Trump, Putin to meet at historic palace
HELSINKI (AP) — US President Donald Trump and Russian President Vladimir Putin will meet today at the Finnish presidential palace in Helsinki that overlooks the Baltic Sea — the same venue where two of their predecessors met in 1990.
Finnish President Sauli Niinisto’s office said Trump and Putin will hold their summit at the 19th-century Presidential Palace, located a stone’s throw away from the capital’s iconic waterfront Market Square.
Putin and Trump have met twice before on the sidelines of international meetings but the Helsinki summit will be their first official stand-alone meeting.
US President George H.W. Bush and Soviet President Mikhail Gorbachev held talks at the same venue in 1990.
To kick off the day, Trump and his wife Melania will join Niinisto and his wife Jenni Haukio for breakfast at Mantyniemi, another presidential residence in Helsinki where the couple lives most of the time. Niinisto will also hold a bilateral meeting with Putin.

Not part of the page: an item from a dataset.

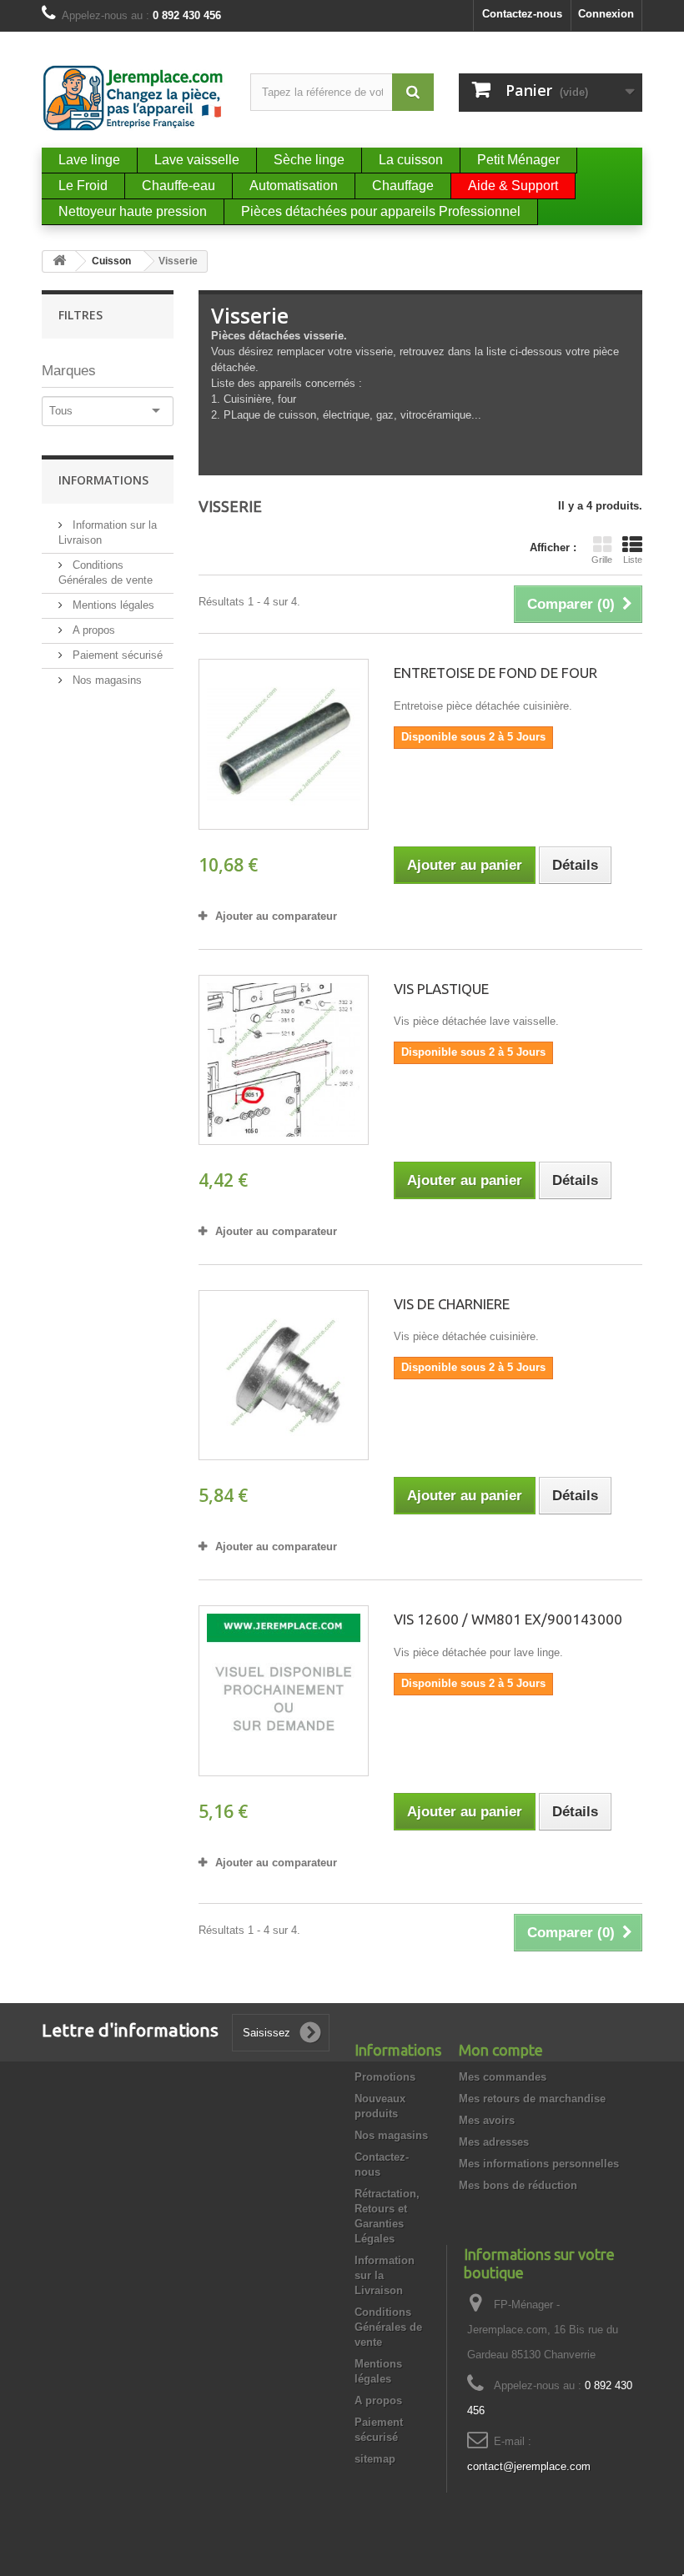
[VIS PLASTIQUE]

Finland, a Nordic nation of 5.5 million, has a long legacy of hosting US-Soviet and US Russian summits due to its geographic location and perceived neutrality.
The last time a summit brought presidential entourages from Moscow and Washington to Helsinki was in March 1997, when US President Bill Clinton and Russian President Boris Yeltsin held talks on arms control and NATO expansion.
In June, US Marine Corps Gen. Joseph Dunford, chairman of the Joint Chiefs of Staff, met with Gen. Valery Gerasimov, the chief of the Russian military’s General Staff, in a manor house owned by the Finnish state to exchange views on US-Russia military relations, Syria and international security.
Along with the presidents, US Secretary of State Mike Pompeo and Russian Foreign Minister Sergey Lavrov will meet at the Presidential Palace today.
Sari Autio-Sarasmo of the University of Helsinki’s Aleksanteri Institute said the Finnish capital and Vienna, the capital of Austria, were important conduits between the East and the West during the Cold War.
While both European cities were centers of espionage, Helsinki specialized in relaying information and acting as a go-between for world’s two superpowers.
“As a member of the European Union, Finland doesn’t anymore emphasize its neutrality, but strong expertise, particularly on Russia, and good location make Finland a very useful meeting place,” said Autio-Sarasmo, who studies Cold War history.
US President Gerald Ford and Soviet leader Leonid Brezhnev met in Helsinki in 1975 to sign the landmark Helsinki Accords, a watershed commitment to peace, security and human rights.
Finland joined the European Union in 1995, but has remained outside of NATO as a militarily non-aligned nation in a similar way as close Nordic neighbor Sweden.
The 32,292-square-foot Presidential Palace, which underwent a major renovation completed in 2015, has hosted other prominent guests, including Britain’s Queen Elizabeth II and the late (now a saint) Pope John Paul II.
It was built for a wealthy Finnish merchant in the early 19th century on the grounds of a former salt store house.